_EXERCISE:_ The output should consist solely of the line containing "Task: Cancel the preference changes" and the lines that follow it through the end of the data below.

_EXERCISE MATERIALS:_

┄┄┄┄┄┄

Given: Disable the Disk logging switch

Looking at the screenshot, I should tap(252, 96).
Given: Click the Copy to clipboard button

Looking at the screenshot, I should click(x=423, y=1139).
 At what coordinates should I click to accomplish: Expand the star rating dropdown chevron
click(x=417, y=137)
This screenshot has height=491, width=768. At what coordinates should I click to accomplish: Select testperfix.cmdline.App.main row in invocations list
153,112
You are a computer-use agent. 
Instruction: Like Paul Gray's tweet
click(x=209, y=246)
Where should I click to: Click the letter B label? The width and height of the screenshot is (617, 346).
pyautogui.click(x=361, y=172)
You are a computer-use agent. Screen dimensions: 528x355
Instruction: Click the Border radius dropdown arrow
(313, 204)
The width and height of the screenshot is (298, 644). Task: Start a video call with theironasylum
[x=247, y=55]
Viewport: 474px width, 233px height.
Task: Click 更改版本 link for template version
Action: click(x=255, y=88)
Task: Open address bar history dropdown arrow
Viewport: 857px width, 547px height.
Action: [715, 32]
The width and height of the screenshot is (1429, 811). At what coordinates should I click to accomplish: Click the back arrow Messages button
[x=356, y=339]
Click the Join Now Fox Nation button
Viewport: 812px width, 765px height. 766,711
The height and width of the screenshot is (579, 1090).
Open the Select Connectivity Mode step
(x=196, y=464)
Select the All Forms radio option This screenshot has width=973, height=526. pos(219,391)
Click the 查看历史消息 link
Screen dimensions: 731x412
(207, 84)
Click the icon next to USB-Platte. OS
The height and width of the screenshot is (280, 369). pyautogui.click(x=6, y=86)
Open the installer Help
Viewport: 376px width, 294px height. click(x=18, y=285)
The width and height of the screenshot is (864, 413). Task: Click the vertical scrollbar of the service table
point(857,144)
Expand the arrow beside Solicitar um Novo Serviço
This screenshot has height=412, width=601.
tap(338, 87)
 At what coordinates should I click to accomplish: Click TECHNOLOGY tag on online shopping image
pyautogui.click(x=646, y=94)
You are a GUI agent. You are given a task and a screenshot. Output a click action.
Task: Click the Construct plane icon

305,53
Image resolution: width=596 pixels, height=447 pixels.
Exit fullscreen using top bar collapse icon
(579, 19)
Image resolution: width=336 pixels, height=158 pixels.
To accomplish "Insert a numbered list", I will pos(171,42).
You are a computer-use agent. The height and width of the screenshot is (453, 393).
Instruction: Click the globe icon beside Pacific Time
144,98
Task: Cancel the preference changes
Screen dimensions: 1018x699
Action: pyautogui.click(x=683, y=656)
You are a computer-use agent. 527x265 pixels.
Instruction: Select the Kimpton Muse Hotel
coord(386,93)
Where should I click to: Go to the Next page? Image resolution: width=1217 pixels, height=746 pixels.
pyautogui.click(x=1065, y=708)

┄┄┄┄┄┄

_RESULT:_
Task: Cancel the preference changes
Screen dimensions: 1018x699
Action: pyautogui.click(x=683, y=656)
You are a computer-use agent. 527x265 pixels.
Instruction: Select the Kimpton Muse Hotel
coord(386,93)
Where should I click to: Go to the Next page? Image resolution: width=1217 pixels, height=746 pixels.
pyautogui.click(x=1065, y=708)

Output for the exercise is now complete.